A beautiful traditional English dance is being kept alive in the heart of Salford, by the dance troupe Unique.
Last night 64 Salford residents ranging from two to 35 years old got together and Morris danced the night away.
The once male dominated hobby has recently become increasingly popular with women and children, the dance is no longer about ankle bells and banging sticks outside the local pubs, it is a family loved hobby about rhythm, technique and enjoyment for all.
One woman with a passion for dance has been sharing her love of Morris dancing with youngsters in Eccles for over a year now, Tracey Marie, started the group to give herself a new challenge and in the meantime has inspired locals to get involved with dancing.
Despite Morris dancing living under the perception that it is a dying art form, here in Salford it could not be further away from the truth. Not only do the dancers adore Tracey, they have found a passion in Morris dancing and have fallen head over bells for the once dying art form.
The club has given Salfordians the opportunity to learn Morris dancing while becoming part of the dancing community. Carla Palmer one of their incredibly talented choreographers described Unique as “A place of belonging.” For some it’s a home away from home.
Unique’s choreographers have over 40 years experience with Morris dancing in Salford and between them and don’t remember a time when they haven’t danced. They are loving teaching the joyous dance to any Salford residents who want to learn.
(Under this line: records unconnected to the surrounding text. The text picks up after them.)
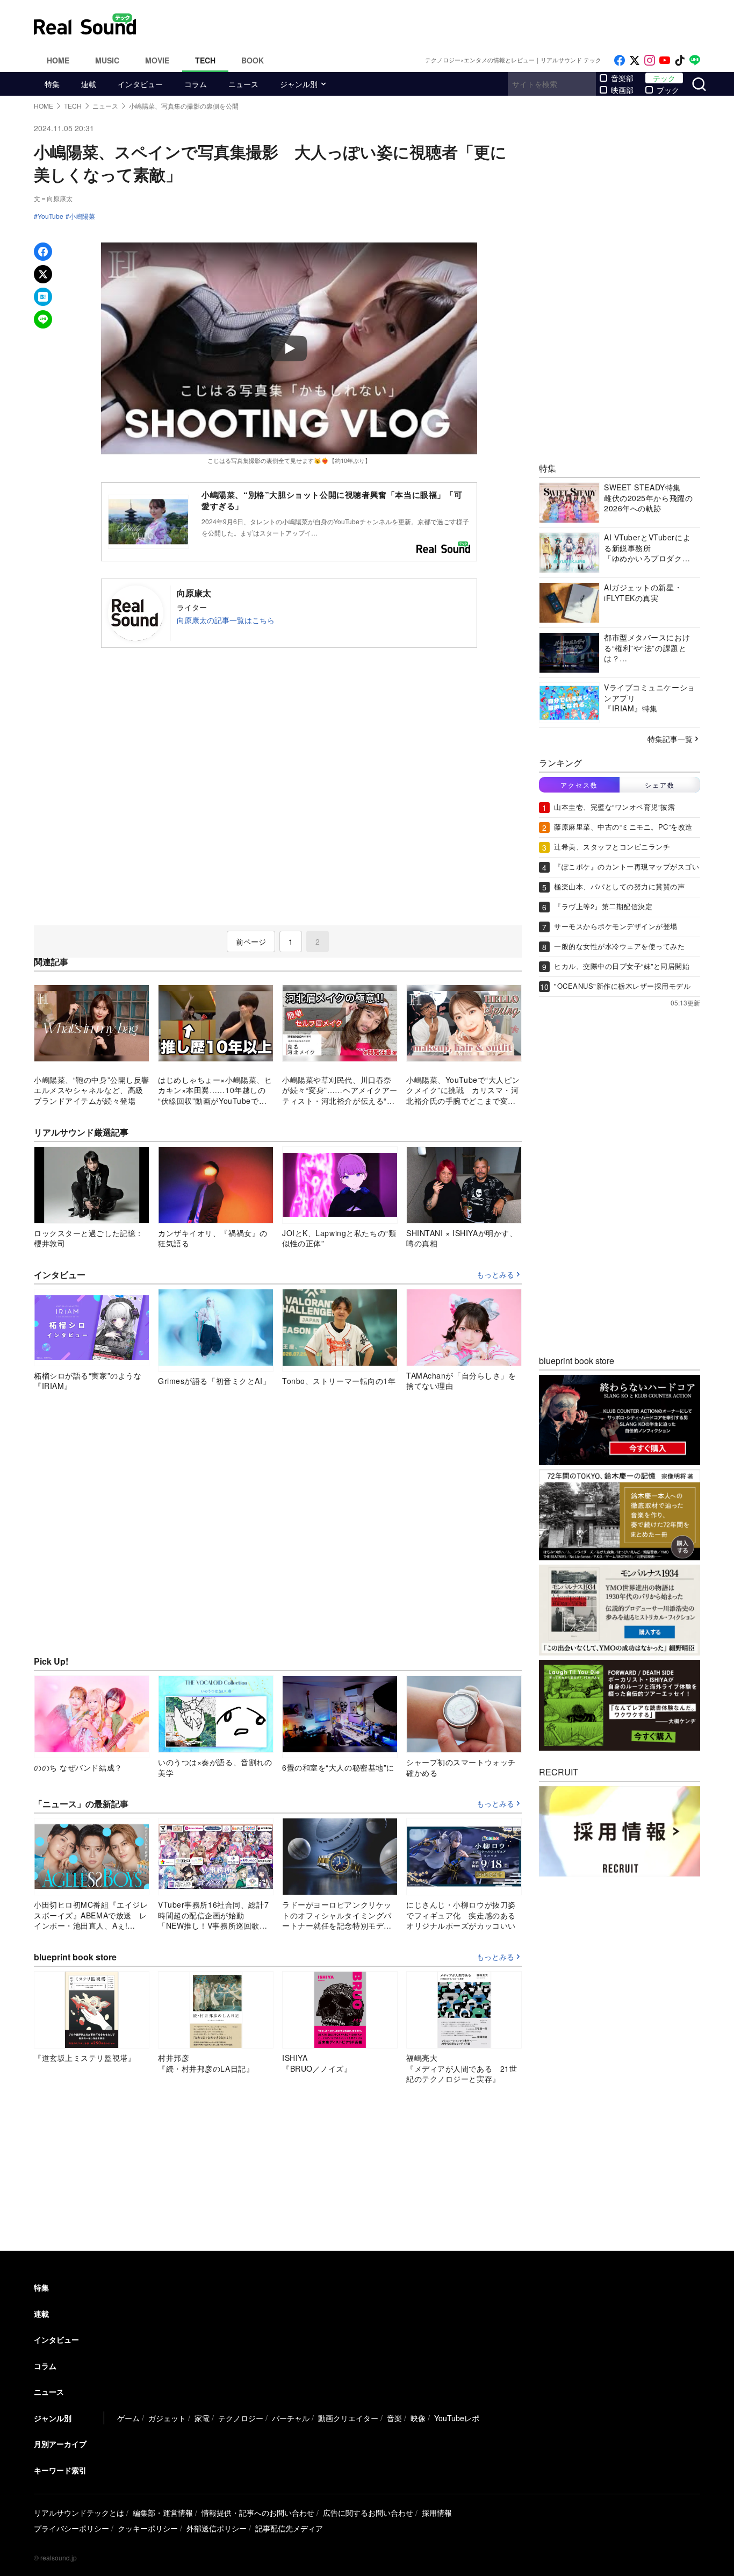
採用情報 (437, 2512)
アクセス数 (579, 784)
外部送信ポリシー (216, 2528)
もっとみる (495, 1275)
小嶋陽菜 (82, 216)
It is an inclusive group where there is a place for anyone who wants to learn.
Morris dancing doesn’t only improve people’s physical state it has improved member of the group’s mental state. “It’s not just the dancing on a Tuesday, it’s the friends network throughout the week.” The troupe is a family and a support network for the dancers, and for those who have been there since 2, it’s where they have grown up.
Between March and October the troupe travels across the country representing their dance company Unique and they have brought Morris dancing success back to Salford.
Even though the music might have changed, the routines adjusted and the people involved, the dance that dates back over 500 years still has the hearts of the North East and the once dead tradition is living again here in Salford and will hopefully the tradition will never die again.